Hintergrund: Vierfacher Handel seit 2000
Die Abgeordneten stimmten in Straßburg für eine Neufassung des Vertrags, der zahlreiche Zölle auf beiden Seiten abschafft. Hintergrund ist die aggressive Zollpolitik von US-Präsident Donald Trump: Mexiko und die EU hatten ihre Verhandlungen angesichts dieser aggressiven Zollpolitik von US-Präsident Donald Trump beschleunigt, wie aus Brüssel verlautete. Mit dem modernisierten Verwerk reagiert die EU auf den wachsenden Handelsdruck aus Washington und diversifiziert zugleich ihre Wirtschaftsbeziehungen in Lateinamerika.

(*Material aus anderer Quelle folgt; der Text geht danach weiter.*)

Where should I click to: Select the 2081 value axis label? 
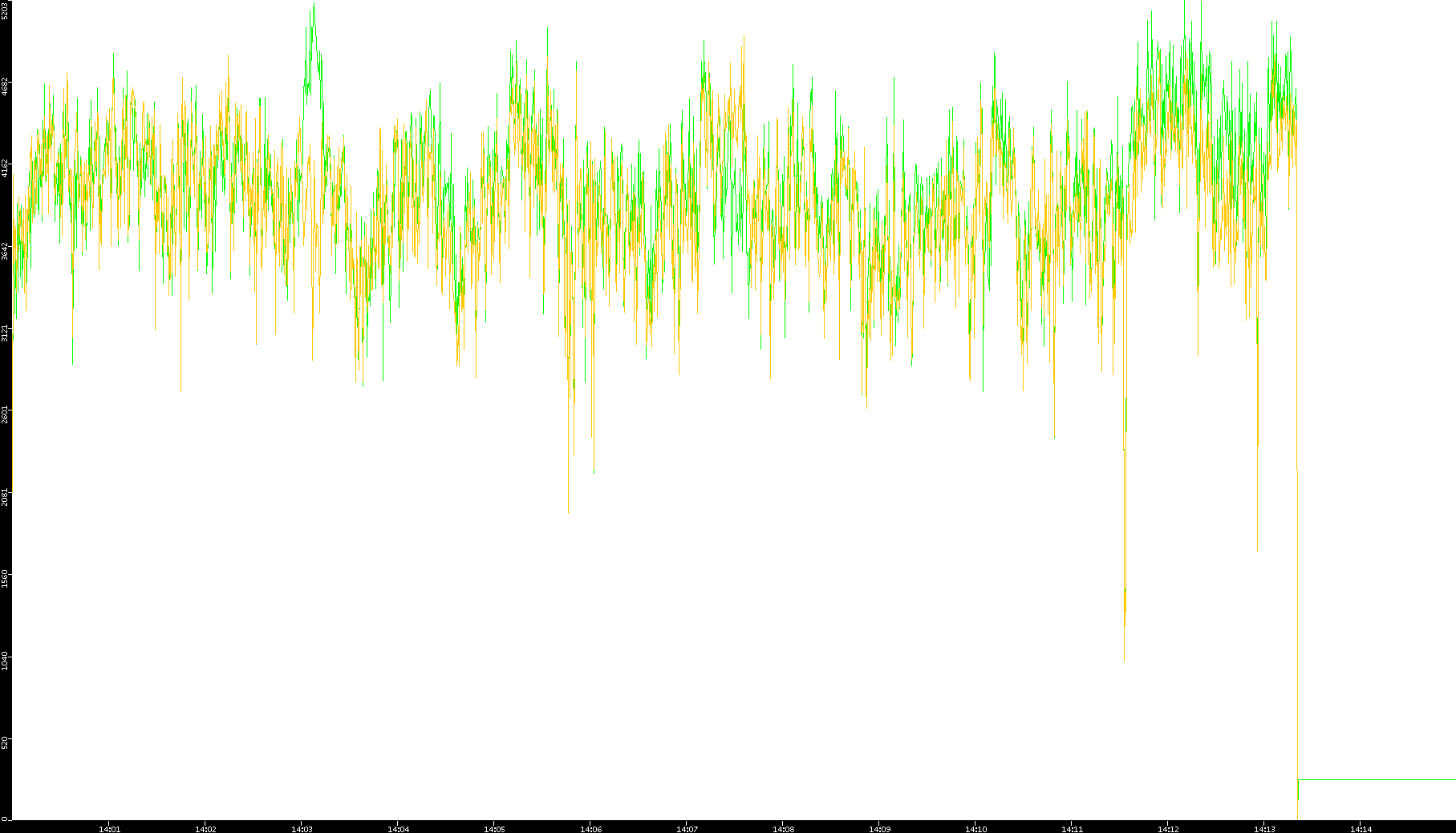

Seit Inkrafttreten des ursprünglichen Abkommens von 2000 hat sich der Handel zwischen der EU und Mexiko nach Angaben aus Brüssel vervierfacht. Mexiko ist nach Brasilien der zweitgrößte Handelspartner der EU in Lateinamerika – umgekehrt ist die EU der zweitwichtigste Exportmarkt für mexikanische Unternehmen, nach den USA. Damit gehört das mittelamerikanische Land sowohl als Absatzmarkt als auch als Lieferant zu den wichtigsten Partnern der EU auf dem amerikanischen Kontinent.